Ijraset Journal For Research in Applied Science and Engineering Technology
Authors: Janhvi Mukane, Siddharth Pawar, Siddhi Pawar, Gaurav Muley
DOI Link: https://doi.org/10.22214/ijraset.2022.40253
Certificate: View Certificate
With ever increasing air route connectivity throughout the world, air travel has become a common, integral and faster way to travel. Predicting fares for airlines is an important as well as challenging task since a constant fluctuation in fares is observed and it is known to be dependent on varied set factors. With tremendous study in area, it is observed that using Machine Learning, Artificial Intelligence and Deep Learning techniques an estimation of flight fares at a given time can be obtained within seconds. In this paper, we use a Machine Learning Regression approach to predict flight fare by providing basic details of departure date and time, arrival time, source, destination, number of stops and name of the airline. The results show that Random Forest Regression Model provides highly optimal results.
I. INTRODUCTION
Everybody knows that holidays always call for a much-needed vacation and finalizing the travel itinerary becomes a tedious task.

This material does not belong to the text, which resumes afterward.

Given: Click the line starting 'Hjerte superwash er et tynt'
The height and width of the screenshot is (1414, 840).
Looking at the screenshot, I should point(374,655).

With the worldwide growth of internet and E-commerce, commercial aviation industry has witnessed a tremendous growth and has become a regulated marketplace. [1] Hence, for Airline revenue management, different strategies like customer profiling, financial marketing, social factors are used for setting ticket fairs. It is often seen that airfares are low when tickets are booked months in advanced and then they rise when booked in urgency. [2]. But, number of days/hours until departure isn’t the only factor which decides flight fare, there are numerous other factors as well.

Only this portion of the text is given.